That highlights a key point of good agentic systems: use deterministic code whenever possible. AI agents are specialized tools that can handle parts of a workflow requiring complex reasoning, interpretation, or interaction.

Agentic systems aren't always static blueprints. Many are designed to learn and adapt. But how does a system made of multiple AI agents actually get smarter?

First up, a design choice: are your agents static or learners?

Static agents prioritize predictability. Their configuration—instructions, prompts, and available tools—remains fixed. While the underlying LLMs mean they aren't perfectly deterministic like traditional code, this stability makes them reliable for essential, well-defined tasks. Think of them as dependable specialists; you generally know what output to expect, often reinforcing this with strict output validation to ensure consistent results for core logic.

Learning agents, on the other hand, are designed to evolve. They adapt their behavior over time based on feedback, new data, or interactions. This makes them powerful for personalization or tackling problems that change, but it also introduces unpredictability. Their responses might shift as they learn, which can be great for improvement but riskier for core system stability.

Often, you'll want a combination: stable "legacy" agents alongside adaptive learners. Static agents are your intensely boring PHP code; learning agents are your experimental Next.js app that breaks every time you sneeze.

The way these systems get smarter boils down to feedback loops and evaluation—basically, testing and monitoring for AI.

Think of evals like unit tests for AI outputs. You define success—maybe it's schema validation, passing an algorithm, or even having another LLM act as a judge. When an agent passes a test, great.

When it fails an eval, though, the system can trigger adjustments, tweaking things via Reinforcement Learning (RL) based on success rates or refining skills with supervised learning on labelled data.

Whatever the method, the key is building in this testability: evals provide the signal, and feedback loops drive the improvement.

Allowing system components to learn introduces a challenge.
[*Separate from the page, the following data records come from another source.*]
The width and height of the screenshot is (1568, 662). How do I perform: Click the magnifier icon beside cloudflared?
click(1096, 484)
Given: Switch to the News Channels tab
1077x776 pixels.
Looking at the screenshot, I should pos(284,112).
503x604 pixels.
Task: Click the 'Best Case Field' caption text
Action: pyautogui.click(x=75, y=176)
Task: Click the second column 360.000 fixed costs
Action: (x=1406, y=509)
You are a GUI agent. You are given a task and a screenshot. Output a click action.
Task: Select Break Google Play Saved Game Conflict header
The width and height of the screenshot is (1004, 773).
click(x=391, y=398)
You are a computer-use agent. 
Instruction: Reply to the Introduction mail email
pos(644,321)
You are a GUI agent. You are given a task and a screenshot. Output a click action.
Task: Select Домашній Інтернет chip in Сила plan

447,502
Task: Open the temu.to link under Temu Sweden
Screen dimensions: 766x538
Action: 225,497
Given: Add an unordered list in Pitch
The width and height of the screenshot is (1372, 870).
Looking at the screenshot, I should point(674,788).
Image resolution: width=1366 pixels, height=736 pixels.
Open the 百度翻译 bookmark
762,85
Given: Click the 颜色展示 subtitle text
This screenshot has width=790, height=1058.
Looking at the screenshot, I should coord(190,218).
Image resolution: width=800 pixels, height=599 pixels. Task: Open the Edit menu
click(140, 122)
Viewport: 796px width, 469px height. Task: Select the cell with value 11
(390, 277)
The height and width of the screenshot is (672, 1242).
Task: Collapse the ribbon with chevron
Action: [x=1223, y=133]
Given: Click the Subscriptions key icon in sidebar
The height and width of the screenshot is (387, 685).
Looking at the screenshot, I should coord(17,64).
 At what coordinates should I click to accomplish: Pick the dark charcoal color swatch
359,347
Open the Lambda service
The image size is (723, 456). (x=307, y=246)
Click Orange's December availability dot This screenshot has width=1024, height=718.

How do you keep things stable when parts are constantly changing? Just like updates in complex production environments, one agent's changes might break another agent's workflow.

Unique to AI agents, there's also the risk of "catastrophic forgetting"—where learning a new skill makes an agent forget old ones. (Kinda like how vibe coding has destroyed my ability to write array methods.)

Managing this balance is critical, and you often need careful agent versioning and controlled rollouts (think A/B testing, feature flags, etc. or canary releases), plus constant monitoring. It’s DevOps meets non-determinism, but not in the fun way.

Consider a content moderation system. Static agents can block known bad keywords, and learning agents can identify new types of harmful content.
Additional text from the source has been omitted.